When the DC which is receiving those incorrect credentials is found you can enable netlogon debug logging by typing:

nltest /dbflag:0x2080ffff

to an administrative command prompt on that DC.

After running that command you will have to restart netlogon service for the change to take effect. The easiest way to do this is simply typing:

net stop netlogon && net start netlogon

to a command prompt. After you have restarted netlogon service you can check the %Systemroot%\Debug\Netlogon.log file to trace the account lockout to the source where incorrect credentials were used. Help for analyzing the netlogon debug logs and error codes can be found at http://technet.microsoft.com/en-us/library/cc776964%28WS.10%29.aspx

After you have found the source for locked user account the netlogon debug flag should be disabled using command:

nltest /dbflag:0x0

And restarting netlogon service again. For curious people out there, those nltest commands modify HKEY_LOCAL_MACHINE\SYSTEM\CurrentControlSet\Services\Netlogon\Parameters\DBFlag registry entry to specified value. More details about enabling netlogon debug can be found at http://support.microsoft.com/kb/109626

That's all this time. Next time it is much easier to find out where the bad password attempts are originating and resolve the issue.

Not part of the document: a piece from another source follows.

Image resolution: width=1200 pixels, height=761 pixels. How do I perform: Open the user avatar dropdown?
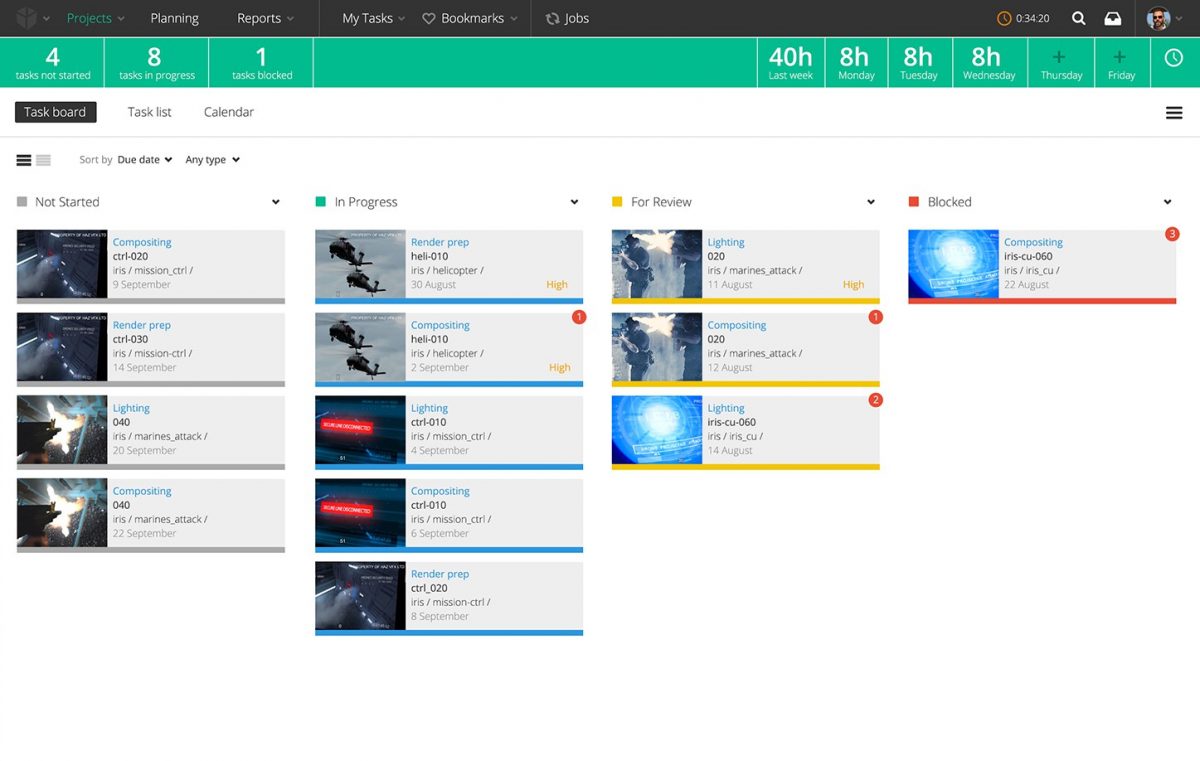pos(1161,18)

Tuesday, September 17, 2013

I'm back.. :D to write about Event ID 2213 in DFS Replication log on Windows Server 2012 Domain Controller

Wow, it has been a long time since last post. Almost two years. Been too "busy" to write anything. About the time to correct that.

Today I came across with DC restarting itself unexpectedly. Still wondering why but that is another story. That unexpected restart caused dirty shutdown of DFSR JET Database. Default behavior of Windows Server 2012 changed from 2008 automatic recovery to manual recovery.

Okay, fine. Now we have chance to take backup of our existing replicating folders before the autorecovery might merge them so that the winning files are not those we want. Sounds great. On the other hand replication is stopped on that volume until someone manual tells it to resume. Not so great if that volume happens to be the volume hosting SYSVOL.

Well, now you think that why should we care, we have Operations Manager monitoring our AD replication and we notice immediately that replication is not working and can manually resume it. One thing that nobody tell you is that DFS Replication monitoring is watching for event id 2212 that states:

"The DFS Replication service has detected an unexpected shutdown on volume %2. This can occur if the service terminated abnormally (due to a power loss,for example) or an error occurred on the volume. The service has automatically initiated a recovery process. The service will rebuild the database if it determines it cannot reliably recover. No user action is required."

The catch is that on Windows Server 2012 DCs what you get is event id 2213 when autorecovery is not on. That event description states that:

"The DFS Replication service stopped replication on volume %2. This occurs when a DFSR JET database is not shut down cleanly and Auto Recovery is disabled. To resolve this issue, back up the files in the affected replicated folders, and then use the ResumeReplication WMI method to resume replication."

That event id 2213 in DFS Replication log from DFSR source is NOT monitored by default on SCOM 2012 AD management pack. Windows Server 2012 is by the way categorized still as 2008.

Luckily it is easy to implement your own monitor to trigger alert when event id 2213 is seen and automatically close the alert when event id 2214 is recorded.

What makes this even more interesting is that according to http://support.microsoft.com/kb/2846759 recommended best practice for Windows Server 2012 is that this autorecovery should be turned on. Maybe someone responsible for AD management pack didn't get that memo about that original design change or forgot to include event id 2213 as a trigger to raise an alert about DFS replication issues. Hopefully this gets fix in the future management packs.